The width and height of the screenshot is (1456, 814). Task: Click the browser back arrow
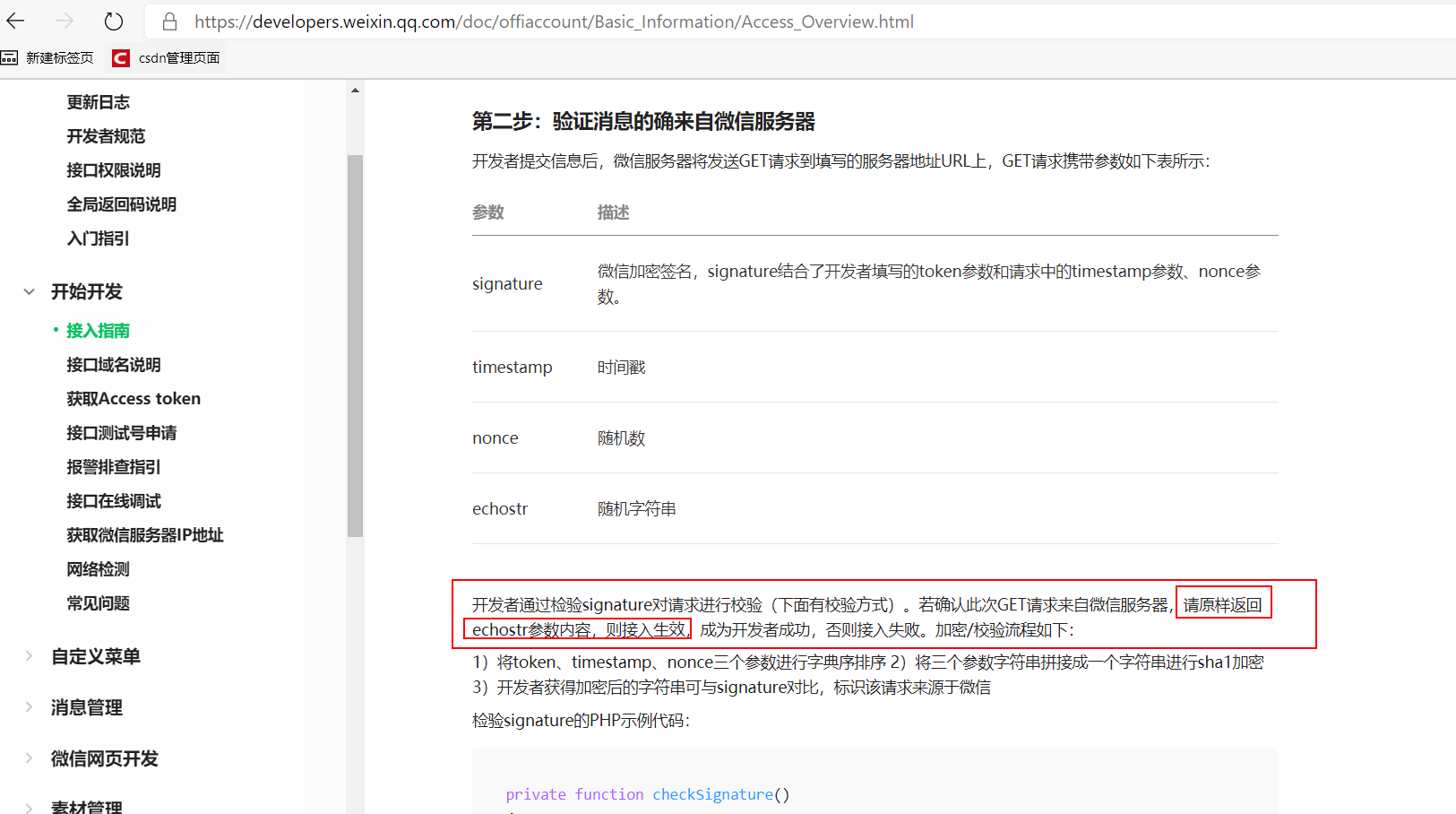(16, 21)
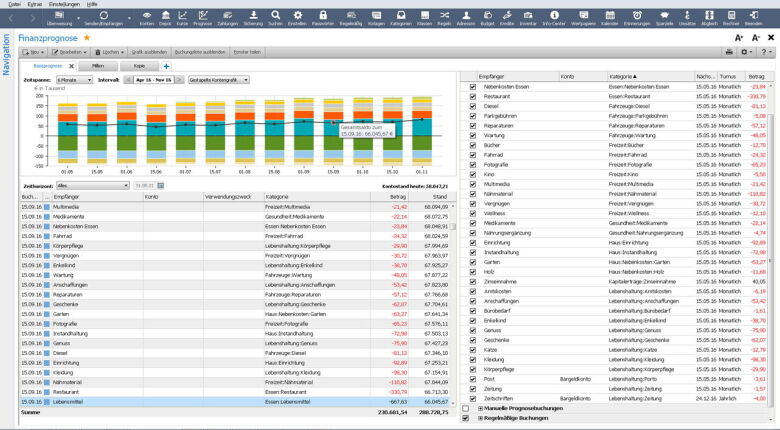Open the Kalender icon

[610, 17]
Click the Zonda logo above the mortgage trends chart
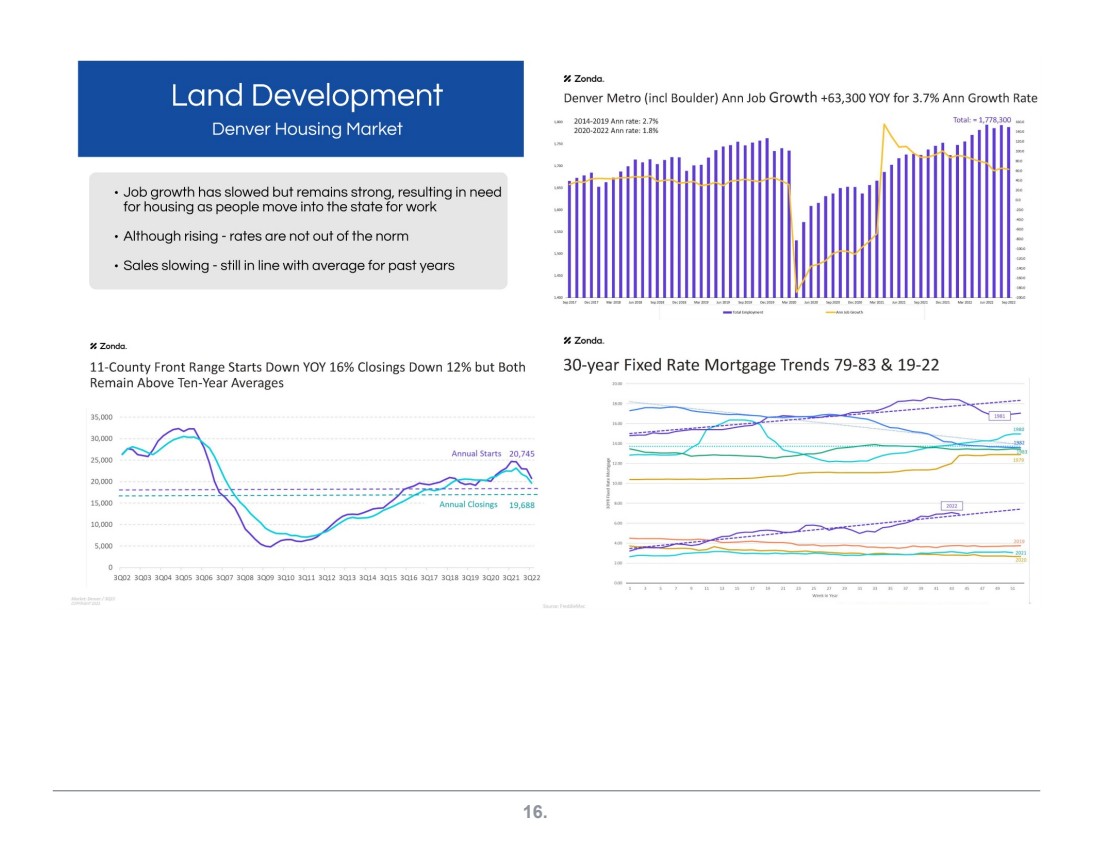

### Aim of the exercise
Copy out every line of the listing above word for word, leaving out the pictures.

### Complete response
The width and height of the screenshot is (1456, 814). Task: Click the browser back arrow
(16, 21)
Open the Kalender icon

[610, 17]
Click the Zonda logo above the mortgage trends chart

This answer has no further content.